What you will do => Copy out each of the following lines word for word, without changing anything.

Available data =>
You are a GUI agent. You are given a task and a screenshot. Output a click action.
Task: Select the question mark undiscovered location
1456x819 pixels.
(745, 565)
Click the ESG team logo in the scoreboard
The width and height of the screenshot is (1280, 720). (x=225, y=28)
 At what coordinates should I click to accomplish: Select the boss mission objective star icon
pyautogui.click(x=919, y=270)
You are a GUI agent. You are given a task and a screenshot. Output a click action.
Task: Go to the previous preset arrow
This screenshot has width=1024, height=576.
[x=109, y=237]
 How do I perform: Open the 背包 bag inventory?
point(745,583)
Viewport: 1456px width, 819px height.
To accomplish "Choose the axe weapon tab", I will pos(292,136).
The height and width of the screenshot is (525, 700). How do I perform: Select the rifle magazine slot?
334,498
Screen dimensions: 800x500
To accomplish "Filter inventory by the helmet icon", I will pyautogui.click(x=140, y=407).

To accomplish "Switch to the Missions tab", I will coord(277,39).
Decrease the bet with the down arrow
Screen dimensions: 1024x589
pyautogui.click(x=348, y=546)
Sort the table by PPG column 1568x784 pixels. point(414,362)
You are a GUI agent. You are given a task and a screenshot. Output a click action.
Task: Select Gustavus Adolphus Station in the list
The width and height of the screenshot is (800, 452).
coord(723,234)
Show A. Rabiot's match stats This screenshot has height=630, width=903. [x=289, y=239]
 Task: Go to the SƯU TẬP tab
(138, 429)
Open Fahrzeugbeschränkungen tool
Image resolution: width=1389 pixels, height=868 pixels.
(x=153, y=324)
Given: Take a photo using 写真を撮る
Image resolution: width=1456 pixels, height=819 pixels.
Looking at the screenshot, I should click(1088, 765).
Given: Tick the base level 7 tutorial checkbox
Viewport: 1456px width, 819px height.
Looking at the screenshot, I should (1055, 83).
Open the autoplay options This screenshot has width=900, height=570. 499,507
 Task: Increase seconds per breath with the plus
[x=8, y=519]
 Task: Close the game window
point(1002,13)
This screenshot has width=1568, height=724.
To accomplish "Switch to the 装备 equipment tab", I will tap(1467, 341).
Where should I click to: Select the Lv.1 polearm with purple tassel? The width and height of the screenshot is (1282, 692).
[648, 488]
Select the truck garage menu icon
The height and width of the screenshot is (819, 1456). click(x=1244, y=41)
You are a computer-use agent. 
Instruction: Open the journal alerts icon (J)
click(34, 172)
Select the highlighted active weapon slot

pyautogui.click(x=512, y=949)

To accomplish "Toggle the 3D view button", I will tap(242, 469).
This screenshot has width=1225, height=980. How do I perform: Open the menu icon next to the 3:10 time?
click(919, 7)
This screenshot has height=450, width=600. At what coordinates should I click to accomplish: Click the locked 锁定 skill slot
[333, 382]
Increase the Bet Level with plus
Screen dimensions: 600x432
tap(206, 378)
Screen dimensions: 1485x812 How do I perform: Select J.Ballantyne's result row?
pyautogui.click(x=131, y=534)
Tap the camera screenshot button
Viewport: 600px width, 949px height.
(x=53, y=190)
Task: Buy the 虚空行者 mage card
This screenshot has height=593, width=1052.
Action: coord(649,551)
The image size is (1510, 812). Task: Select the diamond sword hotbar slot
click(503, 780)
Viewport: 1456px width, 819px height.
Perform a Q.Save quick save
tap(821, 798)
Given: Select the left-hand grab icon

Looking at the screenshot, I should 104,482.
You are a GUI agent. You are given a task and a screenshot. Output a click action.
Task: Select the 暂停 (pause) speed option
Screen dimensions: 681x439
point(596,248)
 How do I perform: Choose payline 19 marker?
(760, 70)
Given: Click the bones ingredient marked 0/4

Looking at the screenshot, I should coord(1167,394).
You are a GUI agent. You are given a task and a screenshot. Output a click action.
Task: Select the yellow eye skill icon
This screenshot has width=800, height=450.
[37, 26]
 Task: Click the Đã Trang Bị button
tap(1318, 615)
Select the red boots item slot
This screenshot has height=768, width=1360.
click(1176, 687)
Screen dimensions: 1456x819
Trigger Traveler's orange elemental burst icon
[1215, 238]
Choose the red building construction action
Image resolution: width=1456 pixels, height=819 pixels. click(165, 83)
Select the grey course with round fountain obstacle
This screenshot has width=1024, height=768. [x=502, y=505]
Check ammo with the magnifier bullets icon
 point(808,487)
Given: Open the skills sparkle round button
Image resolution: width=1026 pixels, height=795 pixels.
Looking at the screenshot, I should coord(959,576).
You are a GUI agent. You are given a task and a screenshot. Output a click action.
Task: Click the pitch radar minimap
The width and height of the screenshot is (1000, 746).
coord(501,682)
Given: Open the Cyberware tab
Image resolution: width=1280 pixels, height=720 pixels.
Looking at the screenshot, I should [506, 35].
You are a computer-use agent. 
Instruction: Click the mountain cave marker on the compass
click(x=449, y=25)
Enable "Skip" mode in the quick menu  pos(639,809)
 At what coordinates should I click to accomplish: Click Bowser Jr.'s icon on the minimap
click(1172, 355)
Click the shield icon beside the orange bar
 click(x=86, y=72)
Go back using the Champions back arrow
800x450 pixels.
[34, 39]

Written reply =>
You are a GUI agent. You are given a task and a screenshot. Output a click action.
Task: Select the question mark undiscovered location
1456x819 pixels.
(745, 565)
Click the ESG team logo in the scoreboard
The width and height of the screenshot is (1280, 720). (x=225, y=28)
 At what coordinates should I click to accomplish: Select the boss mission objective star icon
pyautogui.click(x=919, y=270)
You are a GUI agent. You are given a task and a screenshot. Output a click action.
Task: Go to the previous preset arrow
This screenshot has width=1024, height=576.
[x=109, y=237]
 How do I perform: Open the 背包 bag inventory?
point(745,583)
Viewport: 1456px width, 819px height.
To accomplish "Choose the axe weapon tab", I will pos(292,136).
The height and width of the screenshot is (525, 700). How do I perform: Select the rifle magazine slot?
334,498
Screen dimensions: 800x500
To accomplish "Filter inventory by the helmet icon", I will pyautogui.click(x=140, y=407).

To accomplish "Switch to the Missions tab", I will coord(277,39).
Decrease the bet with the down arrow
Screen dimensions: 1024x589
pyautogui.click(x=348, y=546)
Sort the table by PPG column 1568x784 pixels. point(414,362)
You are a GUI agent. You are given a task and a screenshot. Output a click action.
Task: Select Gustavus Adolphus Station in the list
The width and height of the screenshot is (800, 452).
coord(723,234)
Show A. Rabiot's match stats This screenshot has height=630, width=903. [x=289, y=239]
 Task: Go to the SƯU TẬP tab
(138, 429)
Open Fahrzeugbeschränkungen tool
Image resolution: width=1389 pixels, height=868 pixels.
(x=153, y=324)
Given: Take a photo using 写真を撮る
Image resolution: width=1456 pixels, height=819 pixels.
Looking at the screenshot, I should click(1088, 765).
Given: Tick the base level 7 tutorial checkbox
Viewport: 1456px width, 819px height.
Looking at the screenshot, I should (1055, 83).
Open the autoplay options This screenshot has width=900, height=570. 499,507
 Task: Increase seconds per breath with the plus
[x=8, y=519]
 Task: Close the game window
point(1002,13)
This screenshot has width=1568, height=724.
To accomplish "Switch to the 装备 equipment tab", I will tap(1467, 341).
Where should I click to: Select the Lv.1 polearm with purple tassel? The width and height of the screenshot is (1282, 692).
[648, 488]
Select the truck garage menu icon
The height and width of the screenshot is (819, 1456). click(x=1244, y=41)
You are a computer-use agent. 
Instruction: Open the journal alerts icon (J)
click(34, 172)
Select the highlighted active weapon slot

pyautogui.click(x=512, y=949)

To accomplish "Toggle the 3D view button", I will tap(242, 469).
This screenshot has width=1225, height=980. How do I perform: Open the menu icon next to the 3:10 time?
click(919, 7)
This screenshot has height=450, width=600. At what coordinates should I click to accomplish: Click the locked 锁定 skill slot
[333, 382]
Increase the Bet Level with plus
Screen dimensions: 600x432
tap(206, 378)
Screen dimensions: 1485x812 How do I perform: Select J.Ballantyne's result row?
pyautogui.click(x=131, y=534)
Tap the camera screenshot button
Viewport: 600px width, 949px height.
(x=53, y=190)
Task: Buy the 虚空行者 mage card
This screenshot has height=593, width=1052.
Action: coord(649,551)
The image size is (1510, 812). Task: Select the diamond sword hotbar slot
click(503, 780)
Viewport: 1456px width, 819px height.
Perform a Q.Save quick save
tap(821, 798)
Given: Select the left-hand grab icon

Looking at the screenshot, I should 104,482.
You are a GUI agent. You are given a task and a screenshot. Output a click action.
Task: Select the 暂停 (pause) speed option
Screen dimensions: 681x439
point(596,248)
 How do I perform: Choose payline 19 marker?
(760, 70)
Given: Click the bones ingredient marked 0/4

Looking at the screenshot, I should coord(1167,394).
You are a GUI agent. You are given a task and a screenshot. Output a click action.
Task: Select the yellow eye skill icon
This screenshot has width=800, height=450.
[37, 26]
 Task: Click the Đã Trang Bị button
tap(1318, 615)
Select the red boots item slot
This screenshot has height=768, width=1360.
click(1176, 687)
Screen dimensions: 1456x819
Trigger Traveler's orange elemental burst icon
[1215, 238]
Choose the red building construction action
Image resolution: width=1456 pixels, height=819 pixels. click(165, 83)
Select the grey course with round fountain obstacle
This screenshot has width=1024, height=768. [x=502, y=505]
Check ammo with the magnifier bullets icon
 point(808,487)
Given: Open the skills sparkle round button
Image resolution: width=1026 pixels, height=795 pixels.
Looking at the screenshot, I should coord(959,576).
You are a GUI agent. You are given a task and a screenshot. Output a click action.
Task: Click the pitch radar minimap
The width and height of the screenshot is (1000, 746).
coord(501,682)
Given: Open the Cyberware tab
Image resolution: width=1280 pixels, height=720 pixels.
Looking at the screenshot, I should [506, 35].
You are a computer-use agent. 
Instruction: Click the mountain cave marker on the compass
click(x=449, y=25)
Enable "Skip" mode in the quick menu  pos(639,809)
 At what coordinates should I click to accomplish: Click Bowser Jr.'s icon on the minimap
click(1172, 355)
Click the shield icon beside the orange bar
 click(x=86, y=72)
Go back using the Champions back arrow
800x450 pixels.
[34, 39]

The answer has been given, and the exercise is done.